Nadworny stylista idzie ulicą, pewni mężczyźni stają mu na drodze.

Kosem spotyka Safiye w haremie. Przekazuje jej dobrą wiadomość - jest w ciąży.

Mężczyźni złapali nadwornego stylistę. Przyprowadzają go do Dervisa. Mężczyzna przysięga, że niczego nie ukrywa. Pasza każe mu nie kłamać. Pod groźbą ścięcia głowy, fryzjer oddaje Dervisowi list.

Iskender jest u sułtana. Ahmed mówi, że Kuyucu Murad niedługo wróci, zdobędzie kilka twierdz i zmusi Giaurów do ustępstw. Rekrut wspomina, że Zulfikar Aga powiedział, że Pasza zabierze ze sobą nowych rekrutów; niedługo ślubiowanie. Sułtan mówi, że Iskender niedługo zostanie Janczarem; pamięta swoją przysięgę - miał wtedy 11 lat. Do komnaty nagle wbiega Mustafa, a za nim Meneksze. Książę mówi bratu, że znowu będzie wujkiem. Ahmed nie wie o co chodzi. Książę opowiada, że Kosem zostanie mamą.

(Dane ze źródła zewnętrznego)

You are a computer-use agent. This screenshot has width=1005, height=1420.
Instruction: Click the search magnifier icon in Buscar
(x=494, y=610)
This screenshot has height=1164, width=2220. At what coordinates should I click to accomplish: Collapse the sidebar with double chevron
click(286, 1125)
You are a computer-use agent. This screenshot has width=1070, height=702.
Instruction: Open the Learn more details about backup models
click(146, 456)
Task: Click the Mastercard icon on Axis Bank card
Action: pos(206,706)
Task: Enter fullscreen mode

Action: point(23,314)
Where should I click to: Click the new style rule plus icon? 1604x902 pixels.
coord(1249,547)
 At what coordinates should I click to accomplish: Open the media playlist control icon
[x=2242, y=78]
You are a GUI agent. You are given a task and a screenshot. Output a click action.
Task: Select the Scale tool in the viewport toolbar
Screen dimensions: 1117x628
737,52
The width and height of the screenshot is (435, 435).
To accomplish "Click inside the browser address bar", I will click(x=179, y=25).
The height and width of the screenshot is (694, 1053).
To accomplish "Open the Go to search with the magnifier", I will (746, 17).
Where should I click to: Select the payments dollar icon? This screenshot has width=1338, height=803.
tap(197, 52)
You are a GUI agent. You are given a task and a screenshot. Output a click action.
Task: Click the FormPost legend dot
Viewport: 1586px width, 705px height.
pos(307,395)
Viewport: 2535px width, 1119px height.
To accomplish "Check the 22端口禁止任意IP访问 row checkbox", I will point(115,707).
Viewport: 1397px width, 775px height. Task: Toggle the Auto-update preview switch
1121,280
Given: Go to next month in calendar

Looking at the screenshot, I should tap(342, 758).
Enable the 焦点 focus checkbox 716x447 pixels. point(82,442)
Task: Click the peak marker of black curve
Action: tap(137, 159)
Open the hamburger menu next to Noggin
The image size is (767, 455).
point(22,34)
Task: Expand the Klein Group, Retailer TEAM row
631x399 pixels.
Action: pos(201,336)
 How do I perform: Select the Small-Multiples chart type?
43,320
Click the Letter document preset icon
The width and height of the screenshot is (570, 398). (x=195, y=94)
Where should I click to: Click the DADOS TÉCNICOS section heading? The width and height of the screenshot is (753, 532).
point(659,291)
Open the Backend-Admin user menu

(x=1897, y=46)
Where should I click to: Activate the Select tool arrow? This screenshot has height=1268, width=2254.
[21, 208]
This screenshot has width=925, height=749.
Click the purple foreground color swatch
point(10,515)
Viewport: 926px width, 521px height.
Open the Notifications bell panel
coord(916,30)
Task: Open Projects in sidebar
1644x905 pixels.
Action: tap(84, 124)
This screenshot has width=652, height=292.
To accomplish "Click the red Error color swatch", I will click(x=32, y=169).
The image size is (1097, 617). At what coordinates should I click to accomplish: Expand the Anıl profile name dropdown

Kosem spotyka się z Kuyucu Muradem. Pasza nazywa ją"sułtanką". Ta mu odpowiada, że dziwnie się czuje, gdy ją tak nazywa, ale nosi ona pod sercem potomnka sułtana. Murad Pasza życzy jej by urodziła księcia. Kosem pyta czemu nazywają go grabarzem. Ten odpowiada jej, że dlatego, bo posyła swoich wrogów do grobu, lecz prawda jest inna. Opowiada jak wiele lat temu podczas bitwy, zsunął się z koniem na dno jakiegoś rowu, krwawił, a wróg nadchodził. Miał strzelbę i tylko jeden nabój - wystarczyło by uwolnić się od cierpienia. Wtedy zobaczył smutny wzrok swojego konia, leżał ze złamaną nogą i patrzył błagalnie. Myślał o nim, nie o sobie - od tamtej pory nazywają go grabarzem.

Ahmed nadal jest z Iskenderem w komnacie. Wchodzi Zulfikar. Rekrut wraca do korpusu. Marszałek przekazuje wieści od strażnika zachodniej granicy - Lali Mehmeda Paszy, razem z wojskiem wraca do stolicy. Okazuje się, że miasto, które kiedyś zdobył sułtan Sulejman - wróciło do Imperium. Ahmed twierdzi, że to duże zwycięstwo, a Hudayi dobrze zinterpetował jego sen, bo chodziło mu o to zwycięstwo i miał rację.

Kuyucu Murad opowiada, że wiele lat temu sułtanka Safiye stworzyła tu państwo w państwie, a siebie ogłosiła drugim Padyszachem - wszystko i wszystkich kupuje. Kosem pyta czemu jej to mówi. Ten jej odpowiada, że może ona położyć kres jej rządom. Pasza ma dla niej radę - jeśli chce się pozbyć Safiye i stać sułtanką potężniejszą od niej, musi używać broni innej niż ona. Radzi jej działać otwarcie, tak jak tamtego dnia gdy stanęła przed ludem.

Kosem idzie przez harem i spotyka Hadżi Agę, który mówi jej coś na ucho.

Dervis jest na tarasie, przychodzi do niego Kosem. Pasza przekazuje jej list, który napisała sułtanka Fahriye, ale pod jednym warunkiem - sułtance nic się nie stanie.